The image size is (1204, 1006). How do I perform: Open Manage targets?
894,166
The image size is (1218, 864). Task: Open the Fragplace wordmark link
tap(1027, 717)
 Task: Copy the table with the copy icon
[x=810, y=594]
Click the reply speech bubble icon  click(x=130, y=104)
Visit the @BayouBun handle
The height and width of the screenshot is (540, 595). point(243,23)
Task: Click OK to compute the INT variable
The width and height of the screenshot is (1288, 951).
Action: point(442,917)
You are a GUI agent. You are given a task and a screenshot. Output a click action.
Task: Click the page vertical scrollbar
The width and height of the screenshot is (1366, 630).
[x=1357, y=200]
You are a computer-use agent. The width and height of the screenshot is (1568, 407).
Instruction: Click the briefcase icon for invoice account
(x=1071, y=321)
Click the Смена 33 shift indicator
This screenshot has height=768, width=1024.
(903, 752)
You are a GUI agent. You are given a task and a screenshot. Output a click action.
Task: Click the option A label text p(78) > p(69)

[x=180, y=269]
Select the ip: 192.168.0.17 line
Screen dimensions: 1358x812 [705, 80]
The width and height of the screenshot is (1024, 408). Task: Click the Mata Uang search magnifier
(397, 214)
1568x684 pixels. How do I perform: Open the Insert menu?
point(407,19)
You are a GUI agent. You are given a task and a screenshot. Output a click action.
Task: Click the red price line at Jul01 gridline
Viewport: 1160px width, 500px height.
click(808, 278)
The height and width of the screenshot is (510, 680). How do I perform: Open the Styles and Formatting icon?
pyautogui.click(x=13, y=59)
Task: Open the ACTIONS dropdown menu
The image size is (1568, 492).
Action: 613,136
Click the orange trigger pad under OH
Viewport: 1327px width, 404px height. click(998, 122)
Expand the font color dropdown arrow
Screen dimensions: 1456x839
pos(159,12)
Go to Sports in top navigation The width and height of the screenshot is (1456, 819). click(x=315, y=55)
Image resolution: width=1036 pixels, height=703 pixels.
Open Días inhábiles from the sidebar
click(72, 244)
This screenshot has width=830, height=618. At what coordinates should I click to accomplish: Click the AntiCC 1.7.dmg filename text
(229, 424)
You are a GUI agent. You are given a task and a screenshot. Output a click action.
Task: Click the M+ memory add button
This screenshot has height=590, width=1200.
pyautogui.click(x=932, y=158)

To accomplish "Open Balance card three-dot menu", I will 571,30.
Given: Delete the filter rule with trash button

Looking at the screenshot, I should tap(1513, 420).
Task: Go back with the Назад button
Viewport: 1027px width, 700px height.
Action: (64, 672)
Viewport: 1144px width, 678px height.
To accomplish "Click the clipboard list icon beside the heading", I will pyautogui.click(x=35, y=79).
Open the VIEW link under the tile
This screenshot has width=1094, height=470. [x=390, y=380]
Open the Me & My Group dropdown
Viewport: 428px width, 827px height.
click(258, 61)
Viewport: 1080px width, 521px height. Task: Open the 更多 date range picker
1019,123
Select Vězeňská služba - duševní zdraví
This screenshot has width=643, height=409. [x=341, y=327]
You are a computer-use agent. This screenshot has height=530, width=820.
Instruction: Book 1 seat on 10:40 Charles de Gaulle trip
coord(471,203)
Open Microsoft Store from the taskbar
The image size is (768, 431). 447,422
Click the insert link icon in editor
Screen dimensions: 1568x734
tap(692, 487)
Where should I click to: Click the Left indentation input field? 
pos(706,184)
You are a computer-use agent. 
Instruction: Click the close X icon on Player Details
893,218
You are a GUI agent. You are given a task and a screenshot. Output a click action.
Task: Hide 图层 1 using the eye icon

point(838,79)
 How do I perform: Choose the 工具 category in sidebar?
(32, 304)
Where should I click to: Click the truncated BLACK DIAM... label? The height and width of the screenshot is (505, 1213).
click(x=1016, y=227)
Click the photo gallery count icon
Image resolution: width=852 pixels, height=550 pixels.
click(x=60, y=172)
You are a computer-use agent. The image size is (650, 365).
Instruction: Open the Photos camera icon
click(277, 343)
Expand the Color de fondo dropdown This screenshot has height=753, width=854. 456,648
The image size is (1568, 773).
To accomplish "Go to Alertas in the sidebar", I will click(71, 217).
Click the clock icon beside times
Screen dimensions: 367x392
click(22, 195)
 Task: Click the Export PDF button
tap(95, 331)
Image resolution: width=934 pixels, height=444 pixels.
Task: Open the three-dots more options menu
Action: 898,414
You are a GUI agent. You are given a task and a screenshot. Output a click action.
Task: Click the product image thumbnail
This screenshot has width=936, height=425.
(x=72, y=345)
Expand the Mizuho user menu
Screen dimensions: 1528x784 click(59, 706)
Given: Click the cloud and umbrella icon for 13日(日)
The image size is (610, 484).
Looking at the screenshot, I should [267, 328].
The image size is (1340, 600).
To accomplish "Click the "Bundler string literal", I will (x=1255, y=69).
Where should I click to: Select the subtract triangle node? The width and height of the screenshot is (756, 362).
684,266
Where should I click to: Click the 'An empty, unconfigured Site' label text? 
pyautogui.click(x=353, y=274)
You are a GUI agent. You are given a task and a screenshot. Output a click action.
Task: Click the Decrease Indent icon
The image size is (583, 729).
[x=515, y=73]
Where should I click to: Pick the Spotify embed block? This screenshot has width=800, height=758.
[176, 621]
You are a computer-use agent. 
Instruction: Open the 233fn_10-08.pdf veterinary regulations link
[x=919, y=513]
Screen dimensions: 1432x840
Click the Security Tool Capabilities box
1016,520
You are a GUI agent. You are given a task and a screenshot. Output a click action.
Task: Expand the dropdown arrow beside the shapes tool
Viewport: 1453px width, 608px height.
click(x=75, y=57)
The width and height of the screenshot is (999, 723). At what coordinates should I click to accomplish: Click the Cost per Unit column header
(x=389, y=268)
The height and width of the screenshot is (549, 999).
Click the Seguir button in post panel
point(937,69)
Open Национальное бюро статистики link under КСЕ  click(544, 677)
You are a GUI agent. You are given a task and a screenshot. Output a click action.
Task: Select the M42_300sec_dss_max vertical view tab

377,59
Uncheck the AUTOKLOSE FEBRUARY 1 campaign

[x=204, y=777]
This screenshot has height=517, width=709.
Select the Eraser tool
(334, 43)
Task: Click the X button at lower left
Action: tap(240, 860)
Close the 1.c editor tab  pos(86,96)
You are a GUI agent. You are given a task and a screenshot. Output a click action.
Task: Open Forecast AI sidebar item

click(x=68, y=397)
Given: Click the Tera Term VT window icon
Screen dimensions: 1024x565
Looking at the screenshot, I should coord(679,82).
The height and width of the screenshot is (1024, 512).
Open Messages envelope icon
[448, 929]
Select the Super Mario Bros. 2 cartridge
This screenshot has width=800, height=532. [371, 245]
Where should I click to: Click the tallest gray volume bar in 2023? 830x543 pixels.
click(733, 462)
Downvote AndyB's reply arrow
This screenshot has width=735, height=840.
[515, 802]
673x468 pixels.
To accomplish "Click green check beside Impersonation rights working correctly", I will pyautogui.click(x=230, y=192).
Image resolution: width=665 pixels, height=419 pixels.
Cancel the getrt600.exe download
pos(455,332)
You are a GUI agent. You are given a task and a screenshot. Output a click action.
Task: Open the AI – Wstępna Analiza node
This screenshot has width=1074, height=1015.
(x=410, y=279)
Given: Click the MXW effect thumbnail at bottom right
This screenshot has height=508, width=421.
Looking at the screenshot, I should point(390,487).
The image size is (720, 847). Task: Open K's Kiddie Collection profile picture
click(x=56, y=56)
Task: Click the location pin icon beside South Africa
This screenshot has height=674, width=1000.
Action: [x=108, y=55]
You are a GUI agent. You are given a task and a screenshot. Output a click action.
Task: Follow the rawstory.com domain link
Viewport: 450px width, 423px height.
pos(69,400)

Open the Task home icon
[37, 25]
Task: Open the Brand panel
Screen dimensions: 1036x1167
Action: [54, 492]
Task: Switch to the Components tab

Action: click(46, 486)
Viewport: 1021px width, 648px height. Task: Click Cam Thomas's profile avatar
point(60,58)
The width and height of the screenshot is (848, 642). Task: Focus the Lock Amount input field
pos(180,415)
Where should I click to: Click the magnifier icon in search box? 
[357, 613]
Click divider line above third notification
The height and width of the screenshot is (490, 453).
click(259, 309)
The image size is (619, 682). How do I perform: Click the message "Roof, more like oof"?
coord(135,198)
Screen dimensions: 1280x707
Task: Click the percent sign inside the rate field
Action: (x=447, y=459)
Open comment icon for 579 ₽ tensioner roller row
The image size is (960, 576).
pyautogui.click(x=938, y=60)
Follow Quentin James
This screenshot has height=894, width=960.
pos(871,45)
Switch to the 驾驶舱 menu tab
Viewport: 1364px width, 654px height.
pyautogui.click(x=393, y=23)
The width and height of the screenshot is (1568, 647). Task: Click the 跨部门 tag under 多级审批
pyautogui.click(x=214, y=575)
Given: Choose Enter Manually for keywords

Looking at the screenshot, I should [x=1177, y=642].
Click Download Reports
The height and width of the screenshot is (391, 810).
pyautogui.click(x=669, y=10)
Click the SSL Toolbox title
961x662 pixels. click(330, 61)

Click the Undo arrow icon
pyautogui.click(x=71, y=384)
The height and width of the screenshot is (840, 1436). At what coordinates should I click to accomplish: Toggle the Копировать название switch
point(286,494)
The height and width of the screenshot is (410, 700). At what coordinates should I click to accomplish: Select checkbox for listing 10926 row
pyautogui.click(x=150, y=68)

Problem requirements:
There is a run of lines above from the one with "Select the Eraser tool" to the one with "673x468 pixels."; print exactly that run, both ends included, and nothing else.

Response to the task:
Select the Eraser tool
(334, 43)
Task: Click the X button at lower left
Action: tap(240, 860)
Close the 1.c editor tab  pos(86,96)
You are a GUI agent. You are given a task and a screenshot. Output a click action.
Task: Open Forecast AI sidebar item

click(x=68, y=397)
Given: Click the Tera Term VT window icon
Screen dimensions: 1024x565
Looking at the screenshot, I should coord(679,82).
The height and width of the screenshot is (1024, 512).
Open Messages envelope icon
[448, 929]
Select the Super Mario Bros. 2 cartridge
This screenshot has width=800, height=532. [371, 245]
Where should I click to: Click the tallest gray volume bar in 2023? 830x543 pixels.
click(733, 462)
Downvote AndyB's reply arrow
This screenshot has width=735, height=840.
[515, 802]
673x468 pixels.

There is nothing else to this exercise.